▶ **TRY IT**
Set down every record below exactly as it stands, minus the pictures.

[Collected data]
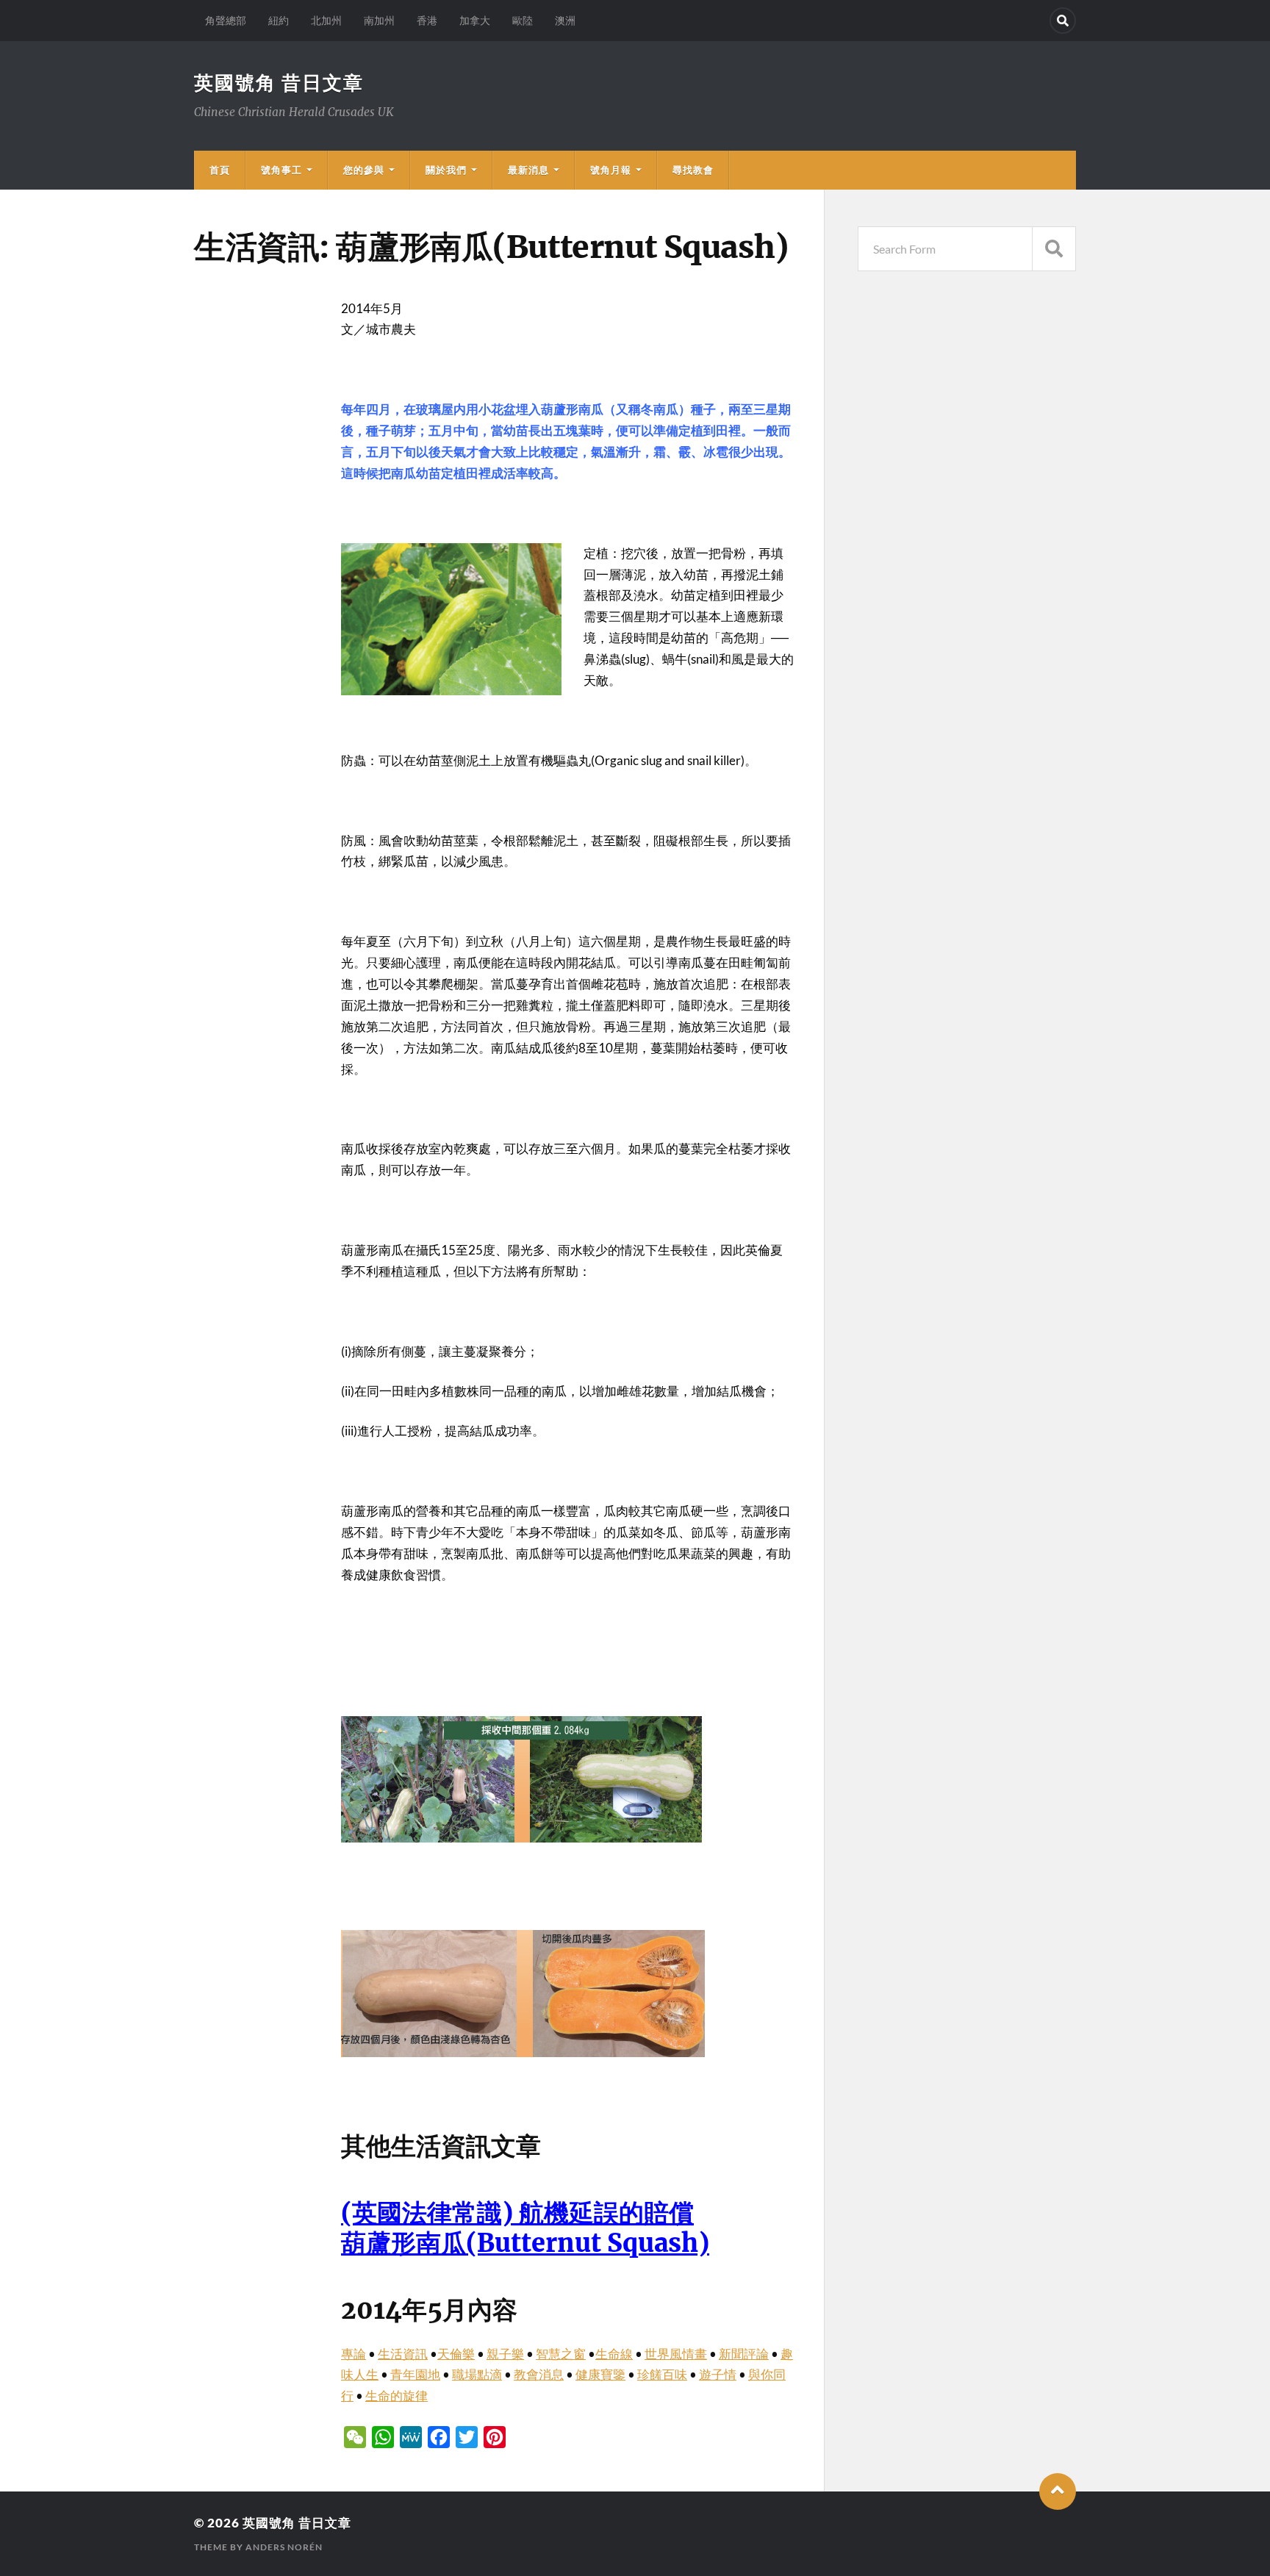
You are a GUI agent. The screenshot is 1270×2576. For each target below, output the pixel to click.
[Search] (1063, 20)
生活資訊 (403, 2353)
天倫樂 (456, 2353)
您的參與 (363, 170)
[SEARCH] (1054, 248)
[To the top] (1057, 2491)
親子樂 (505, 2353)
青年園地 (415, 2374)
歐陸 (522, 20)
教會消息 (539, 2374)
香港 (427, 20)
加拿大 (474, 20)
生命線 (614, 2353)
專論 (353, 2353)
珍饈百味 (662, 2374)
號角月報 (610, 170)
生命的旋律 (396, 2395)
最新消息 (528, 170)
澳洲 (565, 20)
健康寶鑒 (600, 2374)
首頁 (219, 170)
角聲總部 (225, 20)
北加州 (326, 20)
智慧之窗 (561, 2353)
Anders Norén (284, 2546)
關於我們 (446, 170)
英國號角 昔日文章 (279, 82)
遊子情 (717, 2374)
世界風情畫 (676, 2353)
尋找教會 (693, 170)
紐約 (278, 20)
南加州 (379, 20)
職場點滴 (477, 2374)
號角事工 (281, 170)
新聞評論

▶ **WRITTEN ANSWER**
You are a GUI agent. The screenshot is 1270×2576. For each target below, output the pixel to click.
[Search] (1063, 20)
生活資訊 (403, 2353)
天倫樂 (456, 2353)
您的參與 (363, 170)
[SEARCH] (1054, 248)
[To the top] (1057, 2491)
親子樂 (505, 2353)
青年園地 (415, 2374)
歐陸 (522, 20)
教會消息 (539, 2374)
香港 (427, 20)
加拿大 (474, 20)
生命線 (614, 2353)
專論 (353, 2353)
珍饈百味 (662, 2374)
號角月報 (610, 170)
生命的旋律 (396, 2395)
最新消息 (528, 170)
澳洲 (565, 20)
健康寶鑒 (600, 2374)
首頁 (219, 170)
角聲總部 (225, 20)
北加州 (326, 20)
智慧之窗 (561, 2353)
Anders Norén (284, 2546)
關於我們 (446, 170)
英國號角 昔日文章 (279, 82)
遊子情 (717, 2374)
世界風情畫 (676, 2353)
尋找教會 (693, 170)
紐約 (278, 20)
南加州 (379, 20)
職場點滴 (477, 2374)
號角事工 (281, 170)
新聞評論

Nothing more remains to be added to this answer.